Global Automotive Supplier to Embrace Industry Disruption Pressure in 2018

Dec 2017 :

While the global automotive supplier industry continued to grow in 2017, disruption caused by four megatrends – Shared Mobility, Autonomous Driving, Digitization and Electrification – has gathered pace, according to the "Global Automotive Supplier Study 2018" by Roland Berger and Lazard. The study projects that supplier CEOs will need to transform their existing business models in order to capture shifting profit pools caused by these megatrends.


The study analyzed performance indicators from approximately 650 suppliers around the globe to assess the current state of the industry, as well as trends and challenges.

Global growth continues but is slowing

In 2017, the global supplier industry is expected to see revenues increase by approximately 3 percent compared to 2016, and maintain profitability levels with an average EBIT margin of approximately 7.3 percent.
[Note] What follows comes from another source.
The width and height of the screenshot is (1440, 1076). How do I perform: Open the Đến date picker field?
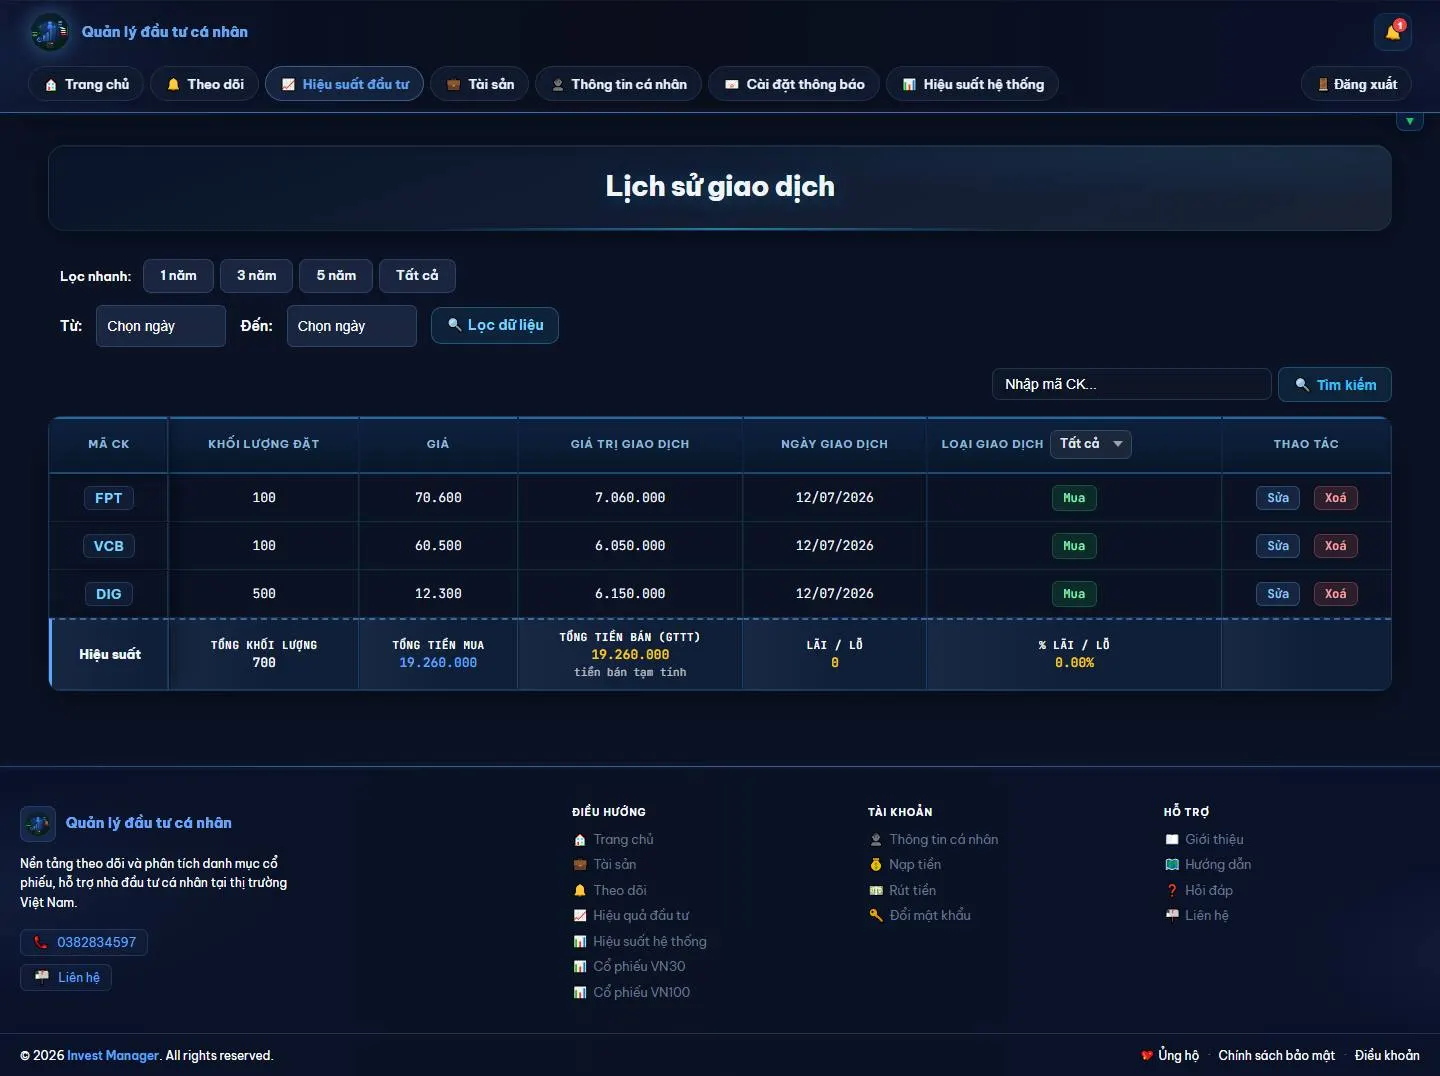coord(352,326)
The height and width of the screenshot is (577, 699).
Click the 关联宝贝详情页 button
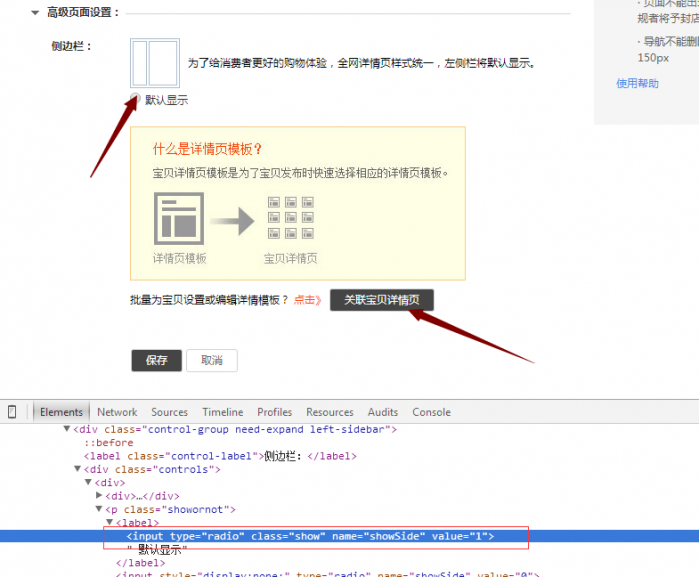(382, 300)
While volumes have reached record levels, global growth is slowing in some regions, with light vehicle production in North America expected to shrink by 3 percent to 17.4 million units in 2017. For 2018, the study authors expect suppliers to enjoy continued revenue growth, but at a slower pace, while maintaining stable EBIT margins. "The overall fairly positive sentiment is reflected in valuation levels of suppliers that are still trading above their long-term average," said Christof Söndermann, Director at Lazard. "But the four megatrends in the automotive industry are causing disturbance in all supplier domains."



Recent developments point towards an acceleration of the disruption caused by four megatrends:
  • New mobility business models (such as ride hailing and car sharing) are poised to disrupt car ownership, personal mobility and goods logistics
  • The timeline for level 4/5 autonomous driving keeps accelerating as necessary economics, regulations and technology fall into place
  • In digitization, artificial intelligence offers almost limitless possibilities, while connectivity-enabled technologies are reaching the point of mainstream application
  • Momentum for electrification is building among regulators and OEMs, and progress on technology is accelerating

Based on these trends, disruption in the industry appears inevitable, but the transition period continues to be marked by a high level of uncertainty. Automotive suppliers will need to prepare for five distinct changes that are emerging: slowing growth; accelerated technological change; software as a key differentiator; commoditization of hardware; and pressure on valuations for commoditized suppliers. "Technology shifts require suppliers to substantially invest in old and new technologies in parallel, with benefits from new technology investments being uncertain," said Martin Tonko, President Director at Roland Berger in Indonesia. "Margins and valuation levels in commoditized fields will come under pressure, but at the same time, electrification and digitization offer new monetization options." He added that in Indonesia, automotive suppliers must invest even more than their Southeast Asia counterparts, as they start from a lower technology base and must keep up with external competitors.

Profound knowledge of trends required

Against this backdrop, the authors from Roland Berger and Lazard have identified a number of elements for suppliers to consider when transforming their business models to capture future growth opportunities. Among these, are factors that affect strategy and portfolio, such as the impact of automotive megatrends, which segments and products will experience continuous growth, and how new segments can fit their current businesses. They must also determine how best to exit businesses that they deem unviable. "Deep knowledge of disruptive trends is essential for any supplier," said Mr. Tonko. "The current supplier business model of offsetting negative cost impacts with volume growth will no longer work."

Openness, speed, flexibility and innovation essential

Potential implications include divestment and diversification into new growth areas, which is already reflected in ongoing M&A activity in the sector in 2017. Innovation partnerships are increasingly important, and time is critical as many have already been formed. "Pressure for suppliers also comes from OEMs, whose business model is equally disrupted by the megatrends," observes Michael Schmidt, Director at Lazard. "Not only are both looking at the same potential partners and M&A targets in the new growth areas of shared mobility, autonomous driving, digitization and electrification, but the distribution of the value chain and the depth of vertical integration still remains to be seen." According to the study, the disruption offers a unique opportunity for traditional suppliers to expand from selling hardware only to selling features and services. For suppliers to succeed in the new automotive environment, they will require a new set of competencies and capabilities. They will have to rethink their overall strategy with an open mind, act fast and be flexible, find new ways to innovate, and enter into partnerships with new players.